Antiracist Praxis Study Circle Coming Soon!Cydnee Sanders, MA TESOL, Study Circle Creator & Facilitator
Many of us have heard the terms “antiracist” and “DEI” (diversity, equity and inclusion), but how do we actually implement these large frameworks into our adult English classrooms? Join facilitator Cydnee Sanders to discuss this exact question.
What makes this study circle different?
The Antiracist Praxis Study Circle is not intended to be a basic “what is racism” professional development (PD) activity, so we have some working assumptions and hope those interested in joining can agree to start with these foundational beliefs:
- Racism is systemic. White supremacy and systemic racism are leading problems in our education system. These systems are especially harmful to people of color and the English language learners we serve.

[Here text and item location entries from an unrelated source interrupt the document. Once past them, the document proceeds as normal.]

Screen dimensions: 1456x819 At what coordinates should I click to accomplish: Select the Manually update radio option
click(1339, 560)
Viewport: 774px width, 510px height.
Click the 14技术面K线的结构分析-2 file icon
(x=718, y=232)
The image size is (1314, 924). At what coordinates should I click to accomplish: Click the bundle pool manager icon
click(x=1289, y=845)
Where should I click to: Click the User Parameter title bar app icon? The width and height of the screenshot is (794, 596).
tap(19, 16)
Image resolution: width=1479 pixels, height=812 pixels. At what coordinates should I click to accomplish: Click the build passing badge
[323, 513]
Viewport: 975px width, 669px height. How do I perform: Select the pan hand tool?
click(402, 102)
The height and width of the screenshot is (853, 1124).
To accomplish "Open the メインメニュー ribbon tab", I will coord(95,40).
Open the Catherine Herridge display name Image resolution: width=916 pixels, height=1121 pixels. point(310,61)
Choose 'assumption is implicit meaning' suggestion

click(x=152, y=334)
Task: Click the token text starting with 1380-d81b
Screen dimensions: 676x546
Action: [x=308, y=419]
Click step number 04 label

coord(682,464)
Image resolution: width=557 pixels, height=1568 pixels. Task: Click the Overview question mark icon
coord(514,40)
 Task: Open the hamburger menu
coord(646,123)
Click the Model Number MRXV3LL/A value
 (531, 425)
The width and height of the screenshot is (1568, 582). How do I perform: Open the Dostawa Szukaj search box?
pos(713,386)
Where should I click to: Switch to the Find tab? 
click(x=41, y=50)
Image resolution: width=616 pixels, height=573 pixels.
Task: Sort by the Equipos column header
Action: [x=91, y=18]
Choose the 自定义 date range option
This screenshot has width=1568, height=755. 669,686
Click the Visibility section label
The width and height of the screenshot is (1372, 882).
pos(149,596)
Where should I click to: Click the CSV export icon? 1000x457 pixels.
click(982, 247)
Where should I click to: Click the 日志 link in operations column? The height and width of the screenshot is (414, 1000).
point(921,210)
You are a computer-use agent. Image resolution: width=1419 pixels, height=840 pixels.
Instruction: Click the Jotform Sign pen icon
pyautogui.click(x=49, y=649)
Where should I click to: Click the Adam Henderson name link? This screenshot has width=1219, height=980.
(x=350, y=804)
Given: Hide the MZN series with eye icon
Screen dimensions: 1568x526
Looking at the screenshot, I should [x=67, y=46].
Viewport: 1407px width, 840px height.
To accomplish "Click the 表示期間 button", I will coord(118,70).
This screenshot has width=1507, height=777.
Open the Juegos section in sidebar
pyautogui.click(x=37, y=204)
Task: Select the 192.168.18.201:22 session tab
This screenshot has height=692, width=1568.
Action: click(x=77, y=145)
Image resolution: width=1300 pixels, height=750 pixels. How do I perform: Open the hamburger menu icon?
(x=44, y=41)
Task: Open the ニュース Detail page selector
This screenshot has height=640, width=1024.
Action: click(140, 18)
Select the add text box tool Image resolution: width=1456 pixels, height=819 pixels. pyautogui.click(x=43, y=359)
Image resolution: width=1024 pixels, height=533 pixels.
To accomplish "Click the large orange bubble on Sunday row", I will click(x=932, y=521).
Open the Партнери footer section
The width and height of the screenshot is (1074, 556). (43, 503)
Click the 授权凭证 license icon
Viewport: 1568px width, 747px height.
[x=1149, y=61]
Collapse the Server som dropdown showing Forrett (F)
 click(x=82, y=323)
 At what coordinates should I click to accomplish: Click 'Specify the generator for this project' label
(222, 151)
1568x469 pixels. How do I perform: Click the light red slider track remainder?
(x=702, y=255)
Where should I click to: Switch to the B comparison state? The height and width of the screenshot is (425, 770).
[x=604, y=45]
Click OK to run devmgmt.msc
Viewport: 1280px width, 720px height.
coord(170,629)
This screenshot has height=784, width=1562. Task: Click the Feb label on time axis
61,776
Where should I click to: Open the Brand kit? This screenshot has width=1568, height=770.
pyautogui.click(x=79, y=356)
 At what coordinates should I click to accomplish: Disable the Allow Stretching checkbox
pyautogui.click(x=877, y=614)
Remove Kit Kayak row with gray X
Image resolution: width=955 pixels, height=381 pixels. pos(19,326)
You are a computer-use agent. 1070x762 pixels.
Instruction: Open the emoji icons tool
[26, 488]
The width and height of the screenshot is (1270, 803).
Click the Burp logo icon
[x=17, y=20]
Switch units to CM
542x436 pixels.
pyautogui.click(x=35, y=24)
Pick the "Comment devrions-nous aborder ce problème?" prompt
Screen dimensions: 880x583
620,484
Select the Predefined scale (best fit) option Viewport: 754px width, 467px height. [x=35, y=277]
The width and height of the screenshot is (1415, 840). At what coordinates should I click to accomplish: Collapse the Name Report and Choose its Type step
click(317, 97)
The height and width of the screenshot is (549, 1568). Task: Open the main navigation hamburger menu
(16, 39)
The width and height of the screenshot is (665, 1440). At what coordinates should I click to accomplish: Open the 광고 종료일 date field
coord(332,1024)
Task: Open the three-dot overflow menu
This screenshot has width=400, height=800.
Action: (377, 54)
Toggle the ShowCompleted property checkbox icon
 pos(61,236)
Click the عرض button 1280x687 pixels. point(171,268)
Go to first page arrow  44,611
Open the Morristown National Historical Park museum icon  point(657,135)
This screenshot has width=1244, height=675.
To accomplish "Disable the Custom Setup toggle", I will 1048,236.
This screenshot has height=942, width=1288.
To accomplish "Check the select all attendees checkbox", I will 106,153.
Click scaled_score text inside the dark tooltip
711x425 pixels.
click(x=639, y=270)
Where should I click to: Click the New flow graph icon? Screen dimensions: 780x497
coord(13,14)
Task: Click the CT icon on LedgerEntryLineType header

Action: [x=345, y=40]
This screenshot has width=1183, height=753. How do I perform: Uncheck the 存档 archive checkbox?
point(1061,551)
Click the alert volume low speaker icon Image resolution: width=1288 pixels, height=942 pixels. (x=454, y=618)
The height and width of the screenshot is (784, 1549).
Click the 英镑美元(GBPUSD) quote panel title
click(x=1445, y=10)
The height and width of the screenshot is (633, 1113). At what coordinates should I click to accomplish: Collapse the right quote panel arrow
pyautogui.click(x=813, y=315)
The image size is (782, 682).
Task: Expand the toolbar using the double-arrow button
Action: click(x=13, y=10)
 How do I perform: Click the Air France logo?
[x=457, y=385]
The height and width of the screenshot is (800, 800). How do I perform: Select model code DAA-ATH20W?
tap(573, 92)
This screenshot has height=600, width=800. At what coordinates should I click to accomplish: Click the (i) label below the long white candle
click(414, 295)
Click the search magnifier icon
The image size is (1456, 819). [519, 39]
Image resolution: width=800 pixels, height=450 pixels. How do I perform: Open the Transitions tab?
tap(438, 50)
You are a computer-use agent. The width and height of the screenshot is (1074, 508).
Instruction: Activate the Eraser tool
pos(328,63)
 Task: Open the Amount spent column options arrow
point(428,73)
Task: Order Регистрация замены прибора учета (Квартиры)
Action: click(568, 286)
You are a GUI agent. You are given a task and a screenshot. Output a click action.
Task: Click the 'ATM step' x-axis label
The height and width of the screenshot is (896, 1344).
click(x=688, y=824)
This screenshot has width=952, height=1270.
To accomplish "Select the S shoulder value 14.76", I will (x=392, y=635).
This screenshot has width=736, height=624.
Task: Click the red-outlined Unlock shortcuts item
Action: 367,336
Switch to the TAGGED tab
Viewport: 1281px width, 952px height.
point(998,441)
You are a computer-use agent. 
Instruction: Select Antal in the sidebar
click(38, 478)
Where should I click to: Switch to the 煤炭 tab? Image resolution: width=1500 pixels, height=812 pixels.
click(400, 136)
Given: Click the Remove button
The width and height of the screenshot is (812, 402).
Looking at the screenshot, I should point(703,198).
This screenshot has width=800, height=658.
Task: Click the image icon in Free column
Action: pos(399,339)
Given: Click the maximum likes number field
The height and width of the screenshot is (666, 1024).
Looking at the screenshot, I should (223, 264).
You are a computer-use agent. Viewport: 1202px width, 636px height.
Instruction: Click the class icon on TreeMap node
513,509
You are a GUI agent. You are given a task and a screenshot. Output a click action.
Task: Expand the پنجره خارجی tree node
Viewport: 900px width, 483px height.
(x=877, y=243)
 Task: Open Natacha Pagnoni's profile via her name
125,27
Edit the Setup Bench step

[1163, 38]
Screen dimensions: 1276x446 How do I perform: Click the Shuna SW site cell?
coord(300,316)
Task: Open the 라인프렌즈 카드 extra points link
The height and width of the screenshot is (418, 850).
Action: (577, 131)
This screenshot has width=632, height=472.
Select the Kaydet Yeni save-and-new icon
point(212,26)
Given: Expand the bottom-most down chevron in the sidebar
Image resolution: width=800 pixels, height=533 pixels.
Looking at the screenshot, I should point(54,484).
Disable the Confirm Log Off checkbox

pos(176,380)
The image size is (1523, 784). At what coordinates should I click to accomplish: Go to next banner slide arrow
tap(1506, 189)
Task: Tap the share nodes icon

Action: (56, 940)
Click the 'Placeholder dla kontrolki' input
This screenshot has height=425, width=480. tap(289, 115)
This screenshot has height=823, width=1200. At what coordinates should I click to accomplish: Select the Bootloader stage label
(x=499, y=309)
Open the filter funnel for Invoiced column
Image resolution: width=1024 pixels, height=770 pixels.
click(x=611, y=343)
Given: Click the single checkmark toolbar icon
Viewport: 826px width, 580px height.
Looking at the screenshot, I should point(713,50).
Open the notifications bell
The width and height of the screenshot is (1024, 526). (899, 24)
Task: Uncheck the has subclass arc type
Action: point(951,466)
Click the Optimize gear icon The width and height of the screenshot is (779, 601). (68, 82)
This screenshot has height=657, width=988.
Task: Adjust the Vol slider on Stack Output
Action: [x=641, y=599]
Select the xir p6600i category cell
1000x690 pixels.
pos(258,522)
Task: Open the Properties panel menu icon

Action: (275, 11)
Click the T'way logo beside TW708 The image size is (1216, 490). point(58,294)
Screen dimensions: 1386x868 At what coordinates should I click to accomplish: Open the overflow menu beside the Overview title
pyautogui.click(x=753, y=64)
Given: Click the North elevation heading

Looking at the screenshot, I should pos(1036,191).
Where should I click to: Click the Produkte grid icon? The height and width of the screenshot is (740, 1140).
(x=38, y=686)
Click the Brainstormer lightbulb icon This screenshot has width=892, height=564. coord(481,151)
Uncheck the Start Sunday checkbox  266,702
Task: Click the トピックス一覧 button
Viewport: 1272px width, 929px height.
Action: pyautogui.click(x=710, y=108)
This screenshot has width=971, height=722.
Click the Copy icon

- Identifying and addressing implicit bias is paramount to this work. It is a personal journey, and we all enter this work together from different places.
- It is not enough to be “not racist” but we have to be intentionally antiracist.
- We are willing to work in a collaborative environment and to hold each other accountable.
This study circle goes beyond defining antiracism and explores how the research around Translanguaging by Ofelia García and Culturally Responsive Teaching by Zaretta Hammond provide us with tools to change the way we approach teaching.
Why should YOU do this study circle?
I know that often educators who care about antiracism have many barriers keeping us from committing to the work. Sometimes, we don’t know where to start, we are scared of making mistakes, or we don’t have support from our administration or colleagues to do the work. In my experience, even if I have colleagues interested in doing this work with me, we have to do equity work on our own unpaid time, which makes it all the more difficult to create change at our schools. Even though this study circle doesn’t solve all of those issues, my hope is that it at least gives educators a starting place for content and discussions so that change can begin.
Remember: it’s okay to make mistakes. Ibram X. Kendi reminds us that mistakes are part of the antiracist journey. If we let the fear of making mistakes keep us from standing up for racial justice, then racial justice will never happen. I like to repeat this sentence to myself, and I invite you to do the same:
“Do the best you can until you know better. Then when you know better, do better.” – Maya Angelou
Study circle details
Meeting Schedule: ONLINE via Zoom, on Wednesdays from 3:00-5:00 PM CDT as follows:
- Wednesday, June 15, 3-5pm
- Wednesday, June 22, 3-5pm
- Wednesday June 29, 3-5pm
- Wednesday, July 13, 3-5pm
- Wednesday, July 20, 3-5pm
Application Deadline: Friday, May 27, 2022
- APPLY NOW >>
- NOTE: Participation will be limited to keep the group to a manageable size.
Time Commitment: 5 two-hour meetings, plus an expected 1-2 hours per week of preparation by reading, viewing, and reflecting on assigned tasks.
CEUs: 20 for those who attend ALL 5 meetings and complete all study circle activities
Stipends: $100 for those who attend ALL 5 meetings and complete all study circle activities
Questions? Contact Cydnee at email@example.com
About the Facilitator: Cydnee Sanders has four years of experience teaching adult English learners and completed her MA TESOL (Teaching English to Speakers of Other Languages) at Hamline University in December 2021. The development of the Antiracist Praxis Study Circle was her MA capstone project, and it was piloted in fall 2021 through ATLAS. Since Cydnee is a person of color, part of the motivation behind this study circle is to provide antiracist professional development that looks beyond white fragility and white culture. Though this study circle is of course open to all adult English teachers, she hopes that this is especially inclusive of BIPOC teachers’ professional development needs, which are often overlooked in most DEI trainings. Cydnee has been accepted as a Fulbright English Teaching Assistant in South Africa starting in 2023 where she plans to continue her education in antiracist teaching.